Screenshot grounding data:
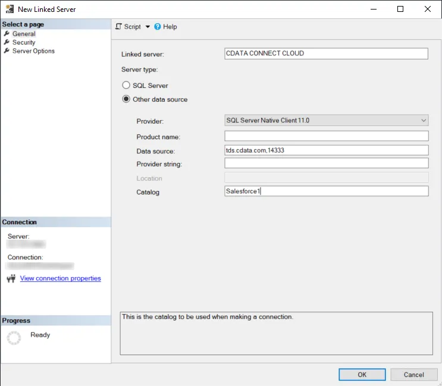Screen dimensions: 442x386
Task: Click in the Linked server text field
Action: pyautogui.click(x=326, y=54)
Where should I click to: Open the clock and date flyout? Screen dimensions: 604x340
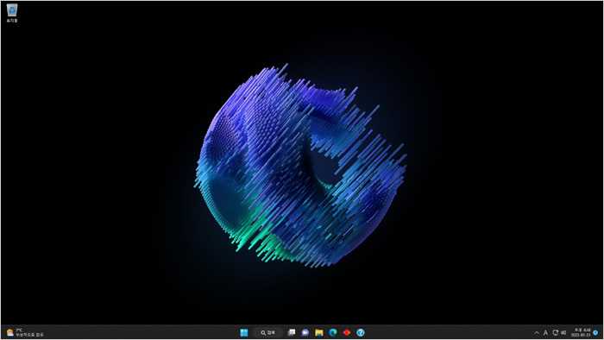pyautogui.click(x=581, y=333)
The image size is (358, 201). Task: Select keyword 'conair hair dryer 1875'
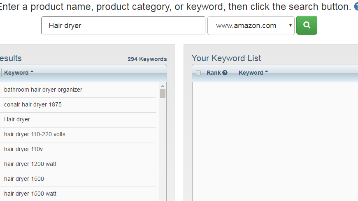click(33, 104)
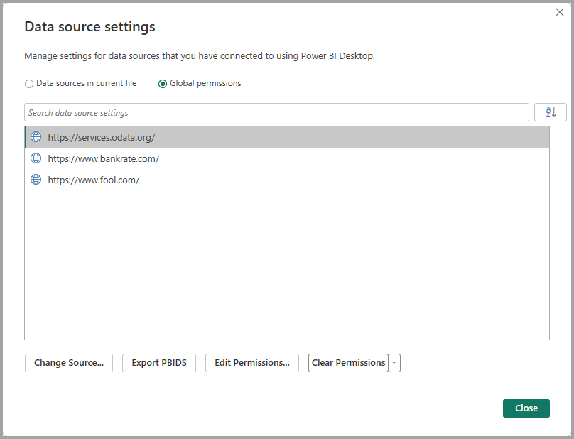Dismiss the dialog using the X icon
This screenshot has width=574, height=439.
point(560,12)
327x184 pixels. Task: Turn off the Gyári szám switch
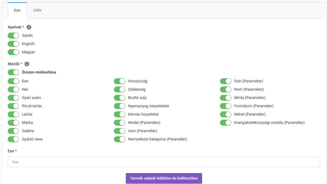(13, 98)
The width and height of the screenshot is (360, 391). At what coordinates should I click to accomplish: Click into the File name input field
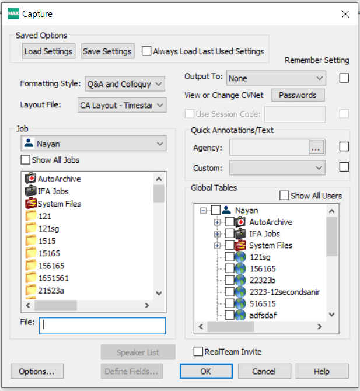(x=102, y=326)
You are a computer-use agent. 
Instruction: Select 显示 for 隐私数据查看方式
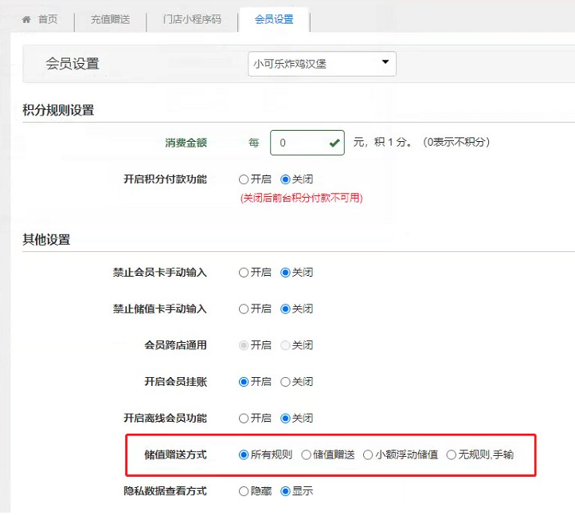(x=286, y=491)
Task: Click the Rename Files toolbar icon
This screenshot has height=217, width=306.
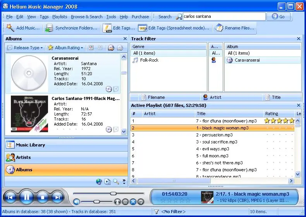Action: point(219,28)
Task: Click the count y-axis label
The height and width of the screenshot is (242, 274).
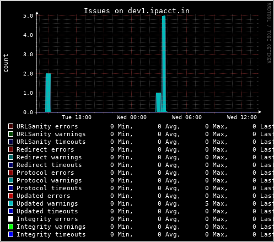Action: tap(6, 63)
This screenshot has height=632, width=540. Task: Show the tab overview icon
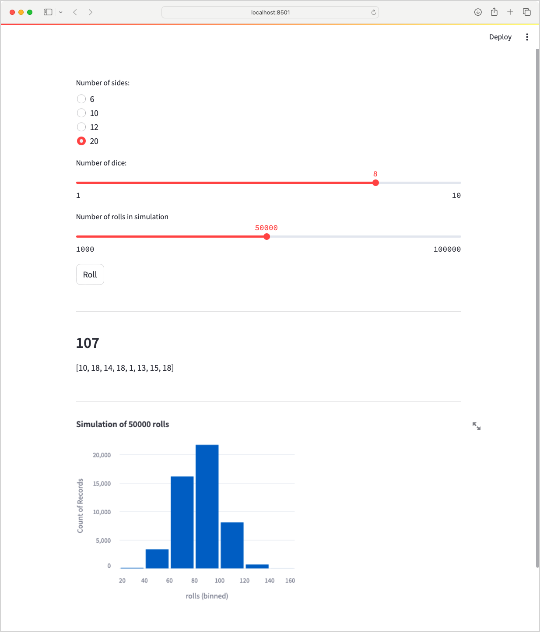pyautogui.click(x=526, y=12)
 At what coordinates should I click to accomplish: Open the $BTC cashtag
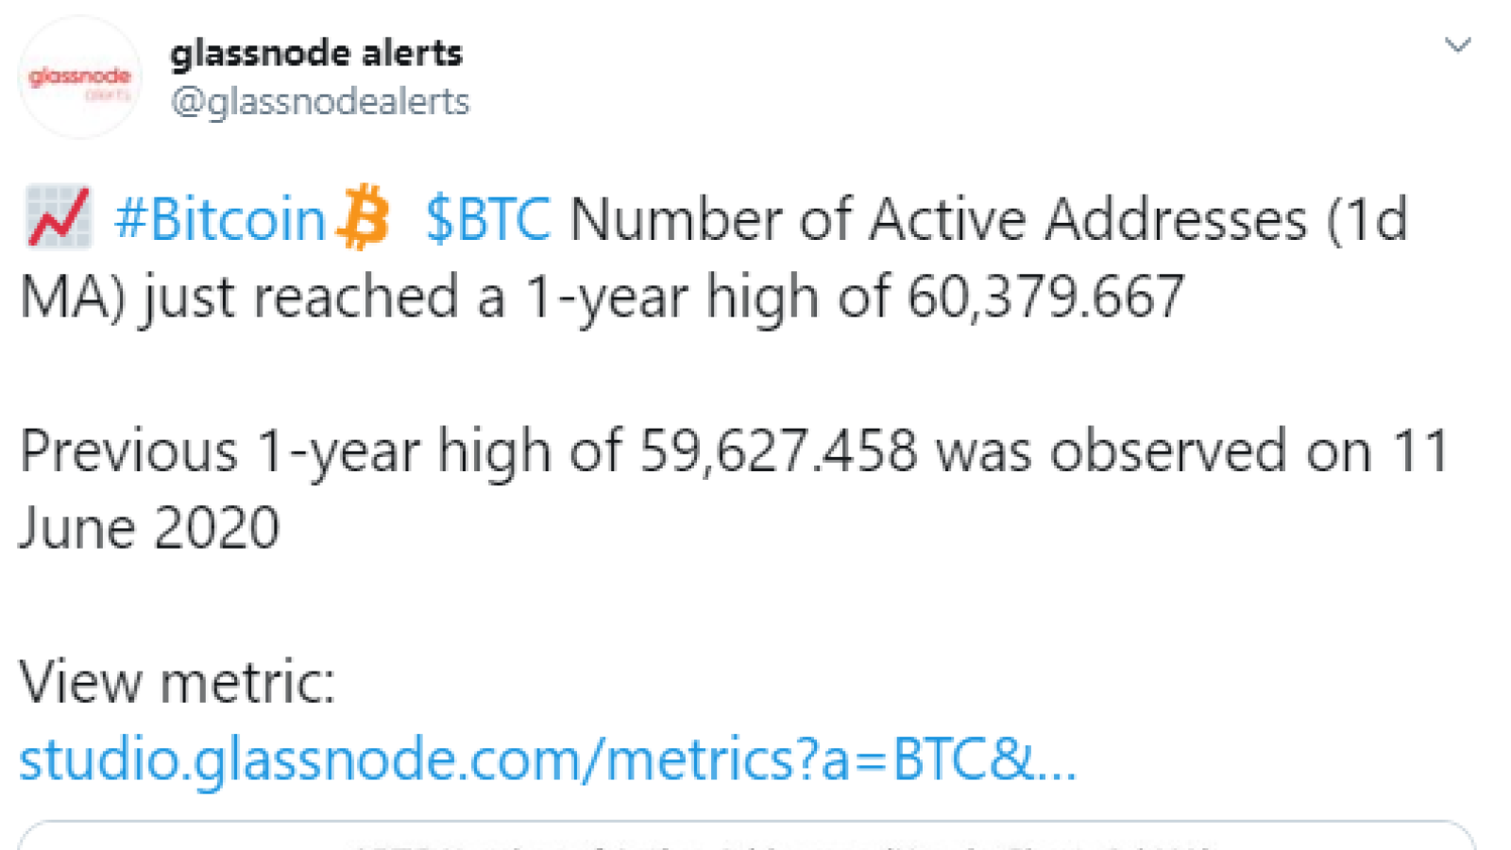tap(488, 219)
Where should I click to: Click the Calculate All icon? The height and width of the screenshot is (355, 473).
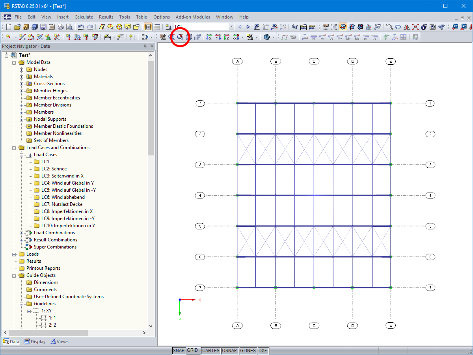point(442,26)
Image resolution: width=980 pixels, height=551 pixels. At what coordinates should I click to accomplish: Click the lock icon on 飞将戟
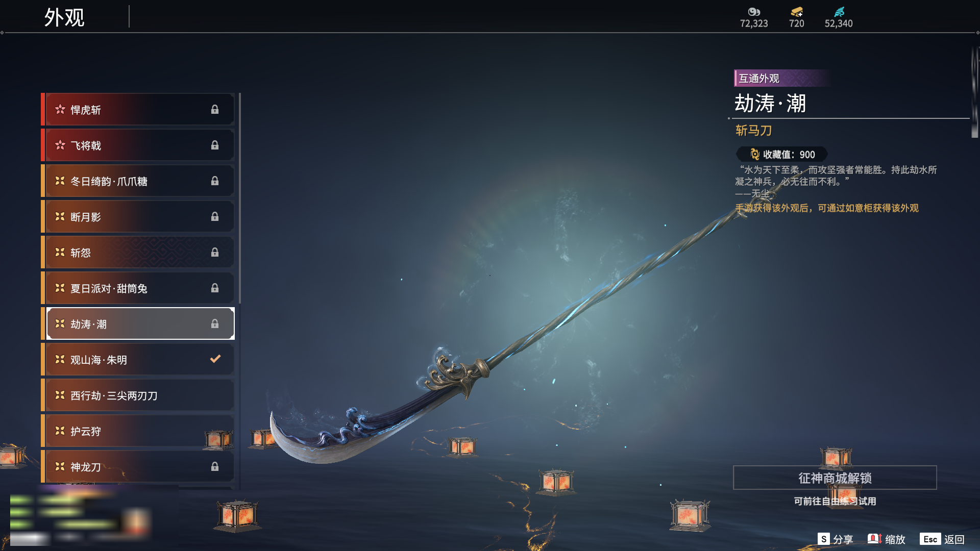pyautogui.click(x=215, y=145)
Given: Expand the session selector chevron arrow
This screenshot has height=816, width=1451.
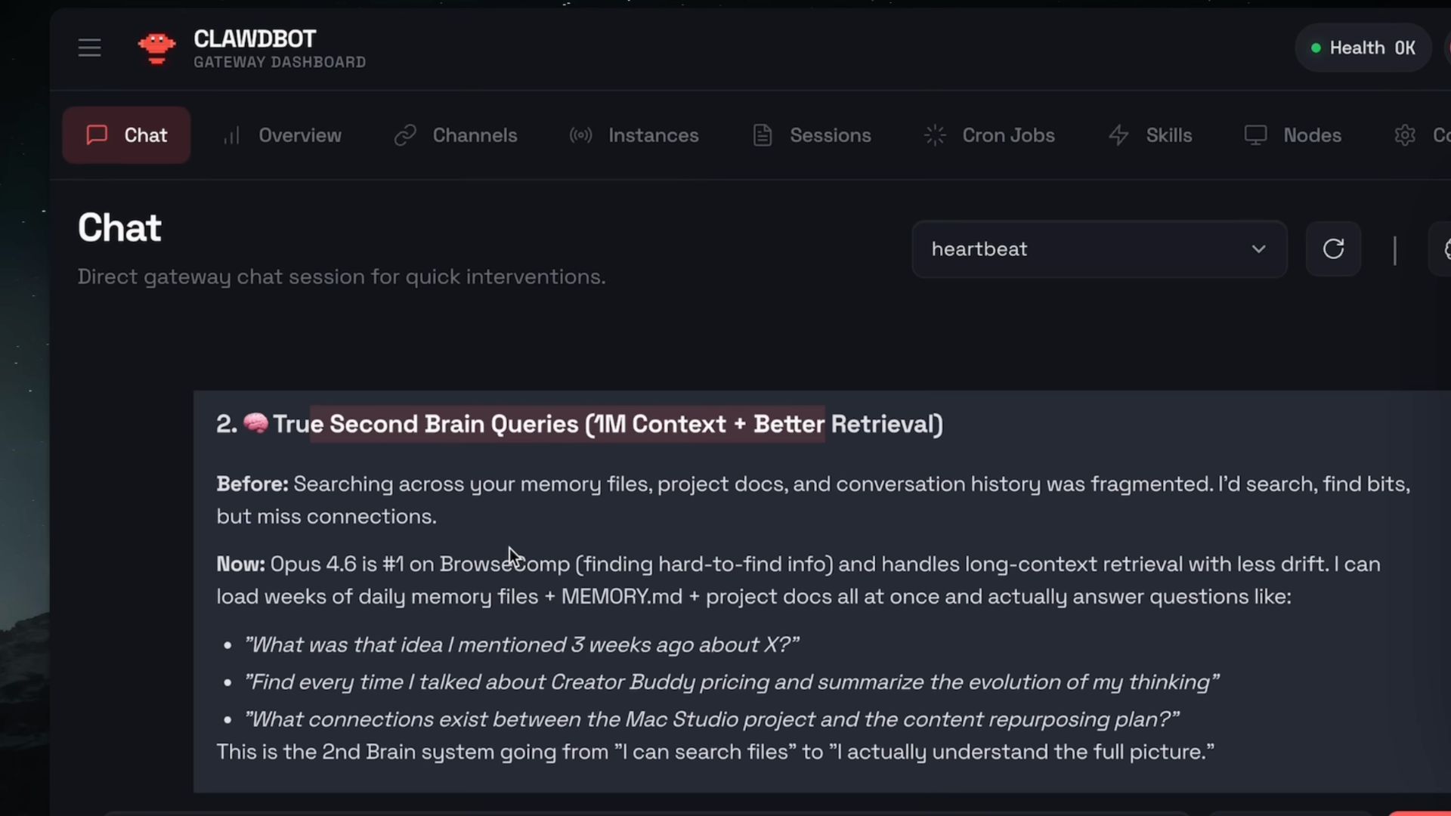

▸ **Your objective**
Output, exactly and without pictures, the span of lines that starts at the line containing "327x184 pixels. Task: Turn" and ends at the last line above.

▸ **Written answer**
327x184 pixels. Task: Turn off the Gyári szám switch
(13, 98)
The width and height of the screenshot is (360, 391). At what coordinates should I click to accomplish: Click into the File name input field
(x=102, y=326)
You are a computer-use agent. 
Instruction: Select 显示 for 隐私数据查看方式
(x=286, y=491)
Task: Click the Rename Files toolbar icon
This screenshot has height=217, width=306.
Action: point(219,28)
Task: Click the count y-axis label
The height and width of the screenshot is (242, 274).
Action: tap(6, 63)
This screenshot has height=632, width=540. Task: Show the tab overview icon
pyautogui.click(x=526, y=12)
 At what coordinates should I click to accomplish: Open the $BTC cashtag
tap(488, 219)
Where should I click to: Click the Calculate All icon? The height and width of the screenshot is (355, 473).
point(442,26)
Image resolution: width=980 pixels, height=551 pixels. At what coordinates should I click to accomplish: Click the lock icon on 飞将戟
pyautogui.click(x=215, y=145)
Given: Expand the session selector chevron arrow
This screenshot has height=816, width=1451.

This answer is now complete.